A limited number of the claims asserted against us are subject to insurance coverage. Personal injury claims, claims for extracontractual damages, care delivery malpractice, and claims arising from medical benefit denials are covered by insurance from our wholly owned captive insurance subsidiary and excess carriers, except to the extent that claimants seek punitive damages, which may not be covered by insurance in certain states in which insurance coverage for punitive damages is not permitted. In addition, insurance coverage for all or certain forms of liability has become increasingly costly and may become unavailable or prohibitively expensive in the future.
We record accruals for the contingencies discussed above to the extent that we conclude it is probable that a liability has been incurred and the amount of the loss can be reasonably estimated. No estimate of the possible loss or range of loss in excess of amounts accrued, if any, can be made at this time regarding the matters specifically described above because of the inherently unpredictable nature of legal proceedings, which also may be exacerbated by various factors, including: (i) the damages sought in the proceedings are unsubstantiated or indeterminate; (ii) discovery is not complete; (iii) the proceeding is in its early stages; (iv) the matters present legal uncertainties; (v) there are significant facts in dispute; (vi) there are a large number of parties (including where it is uncertain how liability, if any, will be shared among multiple defendants); or (vii) there is a wide range of potential outcomes.

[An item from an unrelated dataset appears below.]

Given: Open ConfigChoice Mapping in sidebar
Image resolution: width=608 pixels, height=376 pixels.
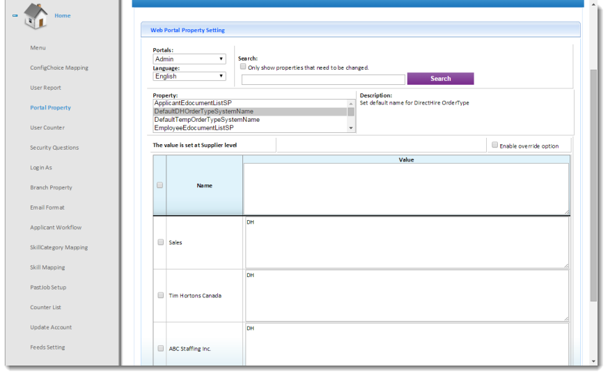Looking at the screenshot, I should tap(59, 68).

The outcome of any current or future litigation or governmental or internal investigations, including the matters described above, cannot be accurately predicted, nor can we predict any resulting penalties, fines or other sanctions that may be imposed at the discretion of federal or state regulatory authorities. Nevertheless, it is reasonably possible that any such outcome of litigation, penalties, fines or other sanctions could be substantial, and the outcome of these matters may have a material adverse effect on our results of operations, financial position, and cash flows, and may also affect our reputation.